During Cisco's annual media event yesterday, CEO Chuck Robbins said he backs the idea of working with white box switches and open source technologies.
Robbins and Zorawar “Biri” Singh, the newly appointed CTO of platforms, also said Cisco will play a key role in driving the digital revolution across businesses and data centers, as well as play an active part in the Internet of Things (IoT).
On the white box front, Robbins said there will be different use cases throughout the customer infrastructure and that Cisco “does not have religion on how this plays out.” Cisco’s software might run on top of x86 servers in some instances and on ASICs in others. Cisco, according to Robbins, is “very committed to being open.”
While not discounting white boxes, Robbins said network operators need security and real-time analytics on top-of-rack servers.

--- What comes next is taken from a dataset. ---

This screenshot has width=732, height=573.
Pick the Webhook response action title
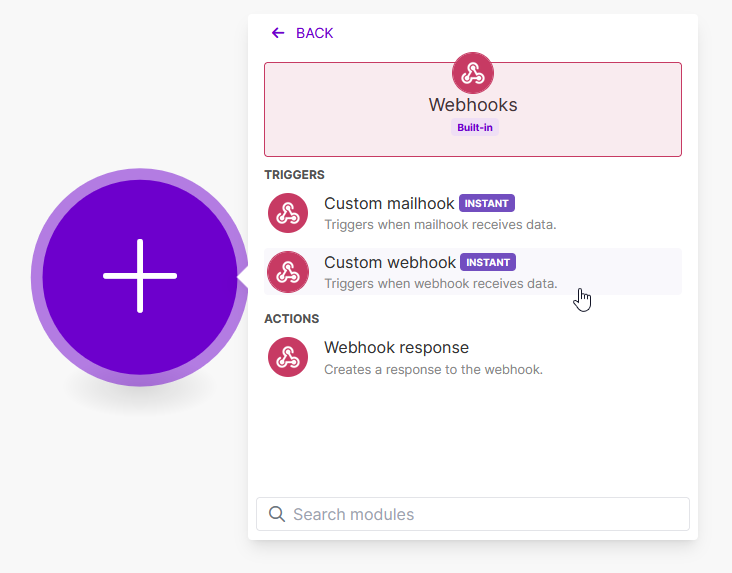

“Where we see customers deploying a white box open infrastructure with software on top has nothing to do with capex,” Robbins said. “It’s more about managing a huge infrastructure with a [more] reduced feature set than broad-based enterprises would need.”

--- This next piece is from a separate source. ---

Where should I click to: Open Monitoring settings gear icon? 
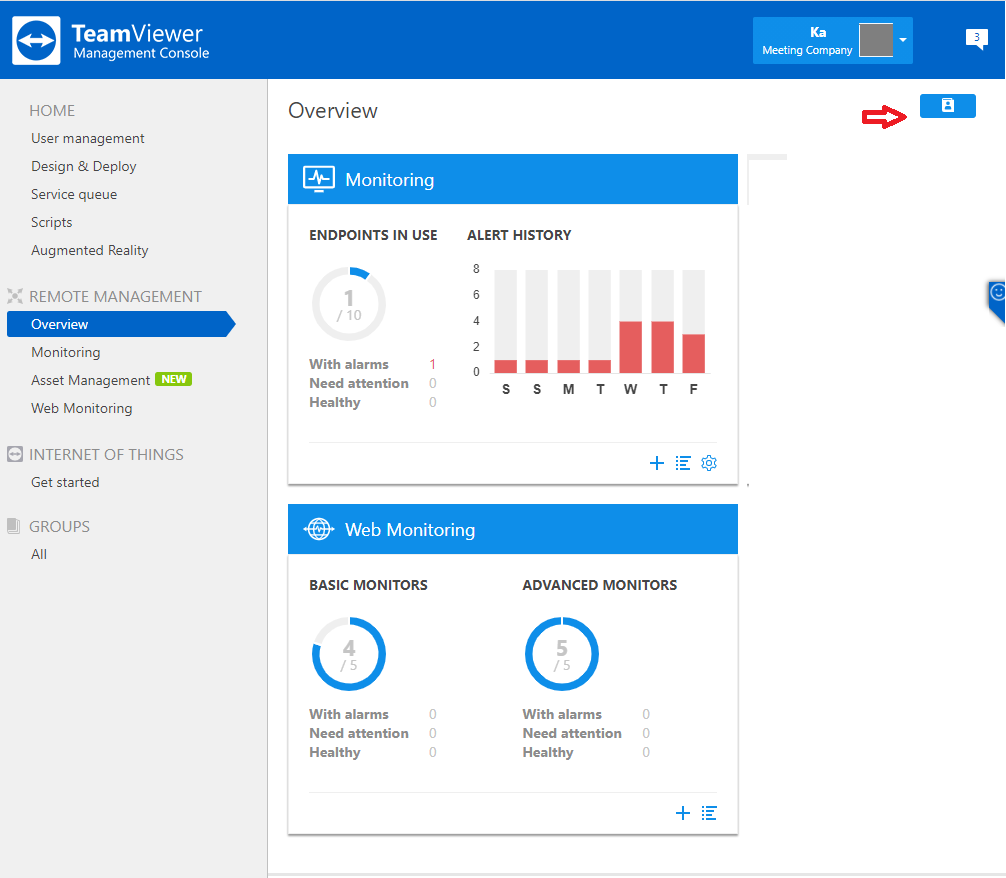pyautogui.click(x=709, y=463)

Regardless of whether the hardware is ASIC-based or off-the-shelf, Robbins said that as Cisco builds orchestration, it will be open northbound for developers and southbound if customers want to apply the same intelligence.

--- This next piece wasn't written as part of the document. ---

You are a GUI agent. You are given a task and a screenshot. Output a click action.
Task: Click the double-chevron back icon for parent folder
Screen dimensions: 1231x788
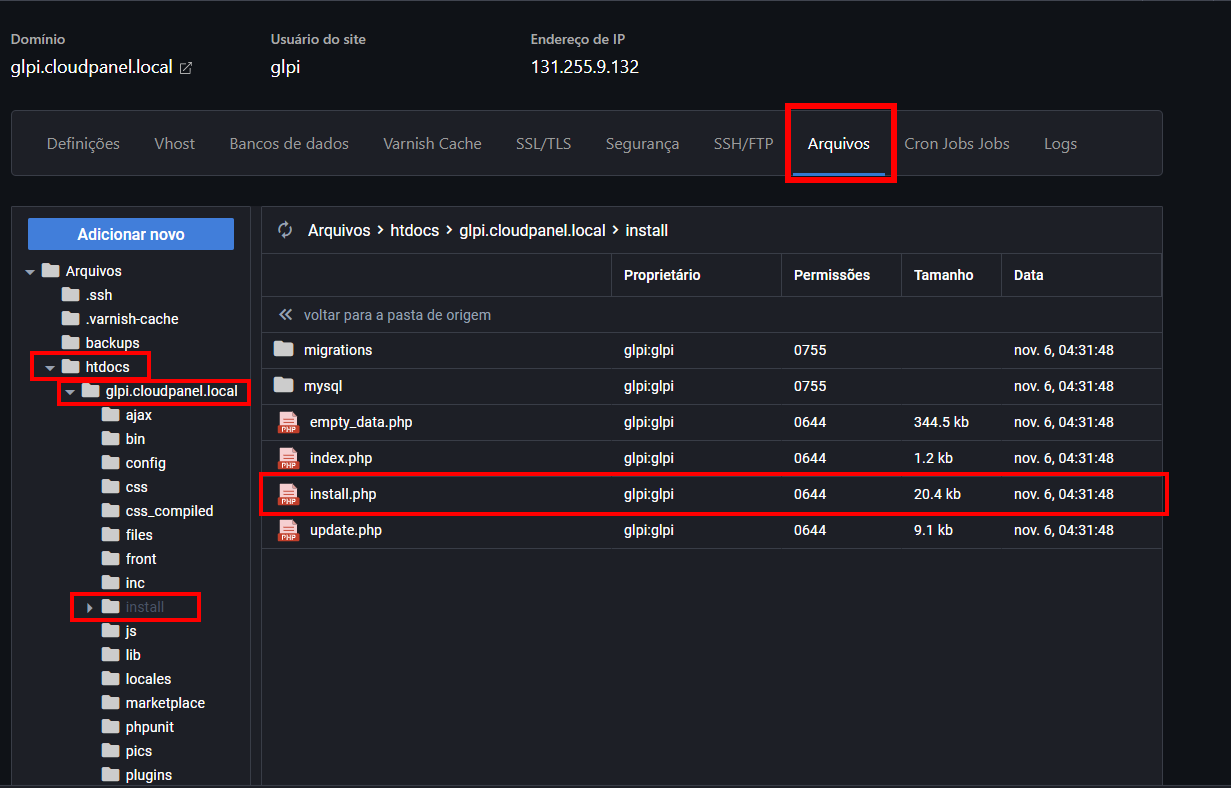pyautogui.click(x=286, y=315)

The keys for driving the digital revolution and convergence are simplifying and moving “fast, fast, fast,” Robbins said, echoing a sentiment he'd expressed during his transition into the CEO office.
Robbins said that 25 percent of Cisco’s customers have a strategy in place for taking advantage of the digital revolution that’s currently underway, but 75 percent “know about it, but don’t know how.” It’s Cisco’s job to help them think about what is possible with technology, he said.
Cisco plans on aiding them by adding software to existing products and by producing new applications, all in order to help data centers and business deploy at a faster rate. While Cisco’s fortunes were built upon routers and switches, Robbins and Singh emphasized the move to SDN, NFV and software during Monday’s Global Editors Conference.
Whether it’s called the Internet of Things or the Internet of Everything (IoE), the latter of which Cisco seems to prefer, it’s the next big thing, said Robbins, noting that the IoT "things" will be bigger than the first wave of the Internet in the 90s. He predicted that there will be at least 50 billion devices connected online by 2020.
Sticking with his software theme, Robbins said that everything Cisco is building will be programmable, while CTO Singh said that automation and orchestration will play key roles.